Peter TillotsonPeter Tillotson, Research Data Scientist, Riot Games talked about the problem of duplicates and his approach for solving it, in his talk "Data Finds Data – The Rest is Math". The success of Riot Games is due in no small part to its team’s ability to respond to changing landscapes. Achieving this level of adaptability requires talented people with a vast amount of responsibility and ownership. It’s an approach that’s common across successful companies in the various industries. Modular and agile development enables teams to make rapid progress and adapt to changes, but for a data scientist, they can lead to a painful truth: incompatible data models, each with their own way of identifying a game player.

As a start-up, MySQL and Excel were good enough for firm's analytical needs. But after witnessing strong growth, these basic tools were no longer able to handle the workload and thus, the firm had to switch to Hadoop, since it was cost-effective, scalable, and open-source. Peter’s Big Data challenge was de-duplication, given that databases were using different IDs for the same player. Player interactions are complex, yet they need to be understood well in order to uniquely identify the player, which is the first step towards providing them a great gaming experience.

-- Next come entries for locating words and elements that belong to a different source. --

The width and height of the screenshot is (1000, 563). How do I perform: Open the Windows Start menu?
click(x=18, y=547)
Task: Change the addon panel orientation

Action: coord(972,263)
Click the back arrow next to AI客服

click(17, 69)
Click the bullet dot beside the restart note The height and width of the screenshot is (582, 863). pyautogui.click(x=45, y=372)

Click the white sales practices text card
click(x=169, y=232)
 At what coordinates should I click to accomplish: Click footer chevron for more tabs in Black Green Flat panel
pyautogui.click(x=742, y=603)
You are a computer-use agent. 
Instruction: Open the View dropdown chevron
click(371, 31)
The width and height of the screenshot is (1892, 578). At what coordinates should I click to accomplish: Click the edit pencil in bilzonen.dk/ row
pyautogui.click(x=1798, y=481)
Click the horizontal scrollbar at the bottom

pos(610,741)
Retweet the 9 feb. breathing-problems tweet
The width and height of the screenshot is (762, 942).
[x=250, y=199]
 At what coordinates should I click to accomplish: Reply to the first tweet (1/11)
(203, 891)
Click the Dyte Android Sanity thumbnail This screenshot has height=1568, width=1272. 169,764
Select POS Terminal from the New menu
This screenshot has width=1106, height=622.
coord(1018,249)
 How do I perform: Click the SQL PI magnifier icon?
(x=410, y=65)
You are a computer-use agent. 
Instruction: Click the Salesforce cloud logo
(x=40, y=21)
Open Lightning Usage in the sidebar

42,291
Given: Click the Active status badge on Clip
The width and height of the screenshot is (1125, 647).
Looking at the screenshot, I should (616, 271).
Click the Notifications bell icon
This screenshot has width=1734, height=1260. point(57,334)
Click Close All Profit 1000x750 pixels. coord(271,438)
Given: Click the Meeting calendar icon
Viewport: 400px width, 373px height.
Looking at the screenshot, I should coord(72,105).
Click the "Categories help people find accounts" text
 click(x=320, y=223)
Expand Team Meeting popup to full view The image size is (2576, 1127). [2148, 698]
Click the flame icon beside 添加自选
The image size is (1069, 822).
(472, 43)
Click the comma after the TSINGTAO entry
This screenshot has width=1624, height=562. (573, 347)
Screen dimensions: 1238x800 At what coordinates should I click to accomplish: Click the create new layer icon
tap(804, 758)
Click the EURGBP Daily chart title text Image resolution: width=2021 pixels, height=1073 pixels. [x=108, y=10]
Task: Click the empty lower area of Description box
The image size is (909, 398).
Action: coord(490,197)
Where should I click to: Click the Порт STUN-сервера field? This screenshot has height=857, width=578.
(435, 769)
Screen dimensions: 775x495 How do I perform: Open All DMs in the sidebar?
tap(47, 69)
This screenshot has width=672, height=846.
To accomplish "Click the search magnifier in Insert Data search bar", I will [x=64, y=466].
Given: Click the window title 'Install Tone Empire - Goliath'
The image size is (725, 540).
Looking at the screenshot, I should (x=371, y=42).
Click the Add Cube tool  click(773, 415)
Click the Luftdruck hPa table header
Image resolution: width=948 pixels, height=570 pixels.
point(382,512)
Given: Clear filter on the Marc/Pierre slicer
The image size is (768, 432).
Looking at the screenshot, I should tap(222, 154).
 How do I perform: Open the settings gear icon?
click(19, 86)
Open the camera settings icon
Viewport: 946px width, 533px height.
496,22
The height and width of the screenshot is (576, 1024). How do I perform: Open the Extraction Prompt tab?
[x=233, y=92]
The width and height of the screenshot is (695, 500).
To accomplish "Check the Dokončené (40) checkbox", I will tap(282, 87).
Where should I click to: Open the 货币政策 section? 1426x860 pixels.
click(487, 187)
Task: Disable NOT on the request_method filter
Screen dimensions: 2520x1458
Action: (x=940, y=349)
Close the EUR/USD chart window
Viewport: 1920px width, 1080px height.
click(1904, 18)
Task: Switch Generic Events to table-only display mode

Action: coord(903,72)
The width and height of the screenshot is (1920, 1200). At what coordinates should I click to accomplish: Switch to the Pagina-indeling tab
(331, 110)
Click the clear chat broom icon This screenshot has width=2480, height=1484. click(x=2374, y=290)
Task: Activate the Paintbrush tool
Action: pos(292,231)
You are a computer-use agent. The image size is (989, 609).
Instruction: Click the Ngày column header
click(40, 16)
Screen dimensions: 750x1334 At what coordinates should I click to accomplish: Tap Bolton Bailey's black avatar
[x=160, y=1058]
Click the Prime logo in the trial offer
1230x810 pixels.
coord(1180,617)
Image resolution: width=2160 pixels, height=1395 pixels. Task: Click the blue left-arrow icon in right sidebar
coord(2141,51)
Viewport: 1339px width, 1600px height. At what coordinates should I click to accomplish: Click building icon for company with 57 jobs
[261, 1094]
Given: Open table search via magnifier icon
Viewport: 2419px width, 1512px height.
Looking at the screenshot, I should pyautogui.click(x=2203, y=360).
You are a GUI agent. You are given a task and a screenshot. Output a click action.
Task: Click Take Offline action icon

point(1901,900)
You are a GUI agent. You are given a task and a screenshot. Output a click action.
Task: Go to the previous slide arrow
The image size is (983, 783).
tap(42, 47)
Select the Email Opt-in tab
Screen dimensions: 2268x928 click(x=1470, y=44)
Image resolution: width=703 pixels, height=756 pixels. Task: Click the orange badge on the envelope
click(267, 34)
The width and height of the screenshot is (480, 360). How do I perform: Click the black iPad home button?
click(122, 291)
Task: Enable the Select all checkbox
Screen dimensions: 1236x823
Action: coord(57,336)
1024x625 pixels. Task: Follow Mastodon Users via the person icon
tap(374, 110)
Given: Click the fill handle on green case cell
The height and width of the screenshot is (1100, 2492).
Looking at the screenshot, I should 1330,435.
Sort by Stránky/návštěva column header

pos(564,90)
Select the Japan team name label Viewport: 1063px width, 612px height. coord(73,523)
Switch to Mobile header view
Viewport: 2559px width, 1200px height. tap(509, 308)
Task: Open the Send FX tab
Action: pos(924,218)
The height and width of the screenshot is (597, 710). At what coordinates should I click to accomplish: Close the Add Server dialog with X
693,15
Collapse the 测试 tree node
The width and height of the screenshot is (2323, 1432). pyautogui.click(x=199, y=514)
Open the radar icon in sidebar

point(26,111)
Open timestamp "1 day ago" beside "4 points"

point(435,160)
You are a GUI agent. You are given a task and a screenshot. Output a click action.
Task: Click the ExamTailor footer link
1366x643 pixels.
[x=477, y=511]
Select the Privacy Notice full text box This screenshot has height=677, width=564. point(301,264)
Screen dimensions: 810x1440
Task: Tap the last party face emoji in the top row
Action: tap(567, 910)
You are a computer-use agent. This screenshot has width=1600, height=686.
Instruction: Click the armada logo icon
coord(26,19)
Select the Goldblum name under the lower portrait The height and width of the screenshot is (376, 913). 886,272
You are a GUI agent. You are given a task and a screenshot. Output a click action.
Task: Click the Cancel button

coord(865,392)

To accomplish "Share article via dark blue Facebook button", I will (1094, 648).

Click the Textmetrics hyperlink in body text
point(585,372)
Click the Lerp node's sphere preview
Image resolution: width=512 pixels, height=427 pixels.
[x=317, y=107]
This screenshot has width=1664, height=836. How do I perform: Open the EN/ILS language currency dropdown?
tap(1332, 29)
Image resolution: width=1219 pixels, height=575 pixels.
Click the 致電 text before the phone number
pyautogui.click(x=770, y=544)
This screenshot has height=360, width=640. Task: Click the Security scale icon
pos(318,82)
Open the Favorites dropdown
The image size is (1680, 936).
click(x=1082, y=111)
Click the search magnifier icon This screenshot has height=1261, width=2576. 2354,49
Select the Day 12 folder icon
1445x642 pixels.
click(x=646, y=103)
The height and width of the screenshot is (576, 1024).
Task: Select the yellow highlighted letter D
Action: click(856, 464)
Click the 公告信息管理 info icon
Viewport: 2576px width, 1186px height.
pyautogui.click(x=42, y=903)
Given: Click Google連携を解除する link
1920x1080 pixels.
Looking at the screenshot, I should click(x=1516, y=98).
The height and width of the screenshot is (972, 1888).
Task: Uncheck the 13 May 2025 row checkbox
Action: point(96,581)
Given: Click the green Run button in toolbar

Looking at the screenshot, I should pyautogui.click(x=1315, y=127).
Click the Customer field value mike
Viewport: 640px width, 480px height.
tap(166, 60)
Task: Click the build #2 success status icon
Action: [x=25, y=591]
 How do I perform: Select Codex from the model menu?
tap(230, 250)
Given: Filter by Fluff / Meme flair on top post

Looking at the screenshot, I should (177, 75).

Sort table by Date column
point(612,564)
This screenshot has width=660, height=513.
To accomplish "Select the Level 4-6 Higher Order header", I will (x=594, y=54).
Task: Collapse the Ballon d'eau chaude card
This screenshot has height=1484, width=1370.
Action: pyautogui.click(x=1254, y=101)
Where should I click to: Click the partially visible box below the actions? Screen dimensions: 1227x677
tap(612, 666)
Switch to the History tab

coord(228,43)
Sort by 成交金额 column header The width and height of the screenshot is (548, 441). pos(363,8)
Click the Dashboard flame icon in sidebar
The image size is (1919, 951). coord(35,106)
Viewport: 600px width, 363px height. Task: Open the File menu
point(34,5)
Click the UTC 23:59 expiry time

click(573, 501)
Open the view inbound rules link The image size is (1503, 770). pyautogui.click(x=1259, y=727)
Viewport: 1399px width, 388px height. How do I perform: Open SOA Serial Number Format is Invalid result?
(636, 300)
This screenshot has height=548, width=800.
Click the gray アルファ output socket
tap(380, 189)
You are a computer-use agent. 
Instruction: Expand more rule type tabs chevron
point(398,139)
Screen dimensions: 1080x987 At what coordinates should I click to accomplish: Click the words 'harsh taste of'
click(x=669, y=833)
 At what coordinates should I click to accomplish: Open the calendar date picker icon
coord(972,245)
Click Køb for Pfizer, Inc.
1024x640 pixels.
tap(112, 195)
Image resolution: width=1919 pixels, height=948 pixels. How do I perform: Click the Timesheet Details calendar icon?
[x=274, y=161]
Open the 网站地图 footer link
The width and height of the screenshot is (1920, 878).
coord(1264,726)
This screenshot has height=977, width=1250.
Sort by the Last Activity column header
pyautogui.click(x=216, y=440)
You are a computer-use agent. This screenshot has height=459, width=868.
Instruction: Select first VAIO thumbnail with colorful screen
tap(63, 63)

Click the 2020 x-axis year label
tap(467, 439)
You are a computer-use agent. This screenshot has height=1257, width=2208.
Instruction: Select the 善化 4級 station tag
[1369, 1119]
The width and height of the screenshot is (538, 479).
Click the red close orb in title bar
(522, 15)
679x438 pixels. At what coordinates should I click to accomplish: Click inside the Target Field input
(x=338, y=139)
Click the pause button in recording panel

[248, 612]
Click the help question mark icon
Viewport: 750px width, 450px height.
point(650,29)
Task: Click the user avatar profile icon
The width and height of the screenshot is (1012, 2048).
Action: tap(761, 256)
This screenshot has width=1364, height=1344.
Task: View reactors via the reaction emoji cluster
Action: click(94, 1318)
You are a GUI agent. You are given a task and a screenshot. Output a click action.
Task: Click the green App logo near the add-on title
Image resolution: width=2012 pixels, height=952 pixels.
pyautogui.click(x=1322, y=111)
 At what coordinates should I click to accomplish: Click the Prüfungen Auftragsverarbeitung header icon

Duplicates are a common problem arising from various reasons. Data schemas tend to evolve, leading to duplicates. Sometimes it's nice to keep data separate, such as for security or performance reasons, or simply to decouple project dependencies. In other words, the challenge is that whenever a new record is observed, we need to determine if this matches anything we have seen so far, i.e. the historical records in the database. This can be solved by "Like Routing" process for identifying the entity using nGram partitions. Describing the technical part of the solution, he explained the benefits of using Hadoop, Accumulo (distributed column store) and Intelligent keys.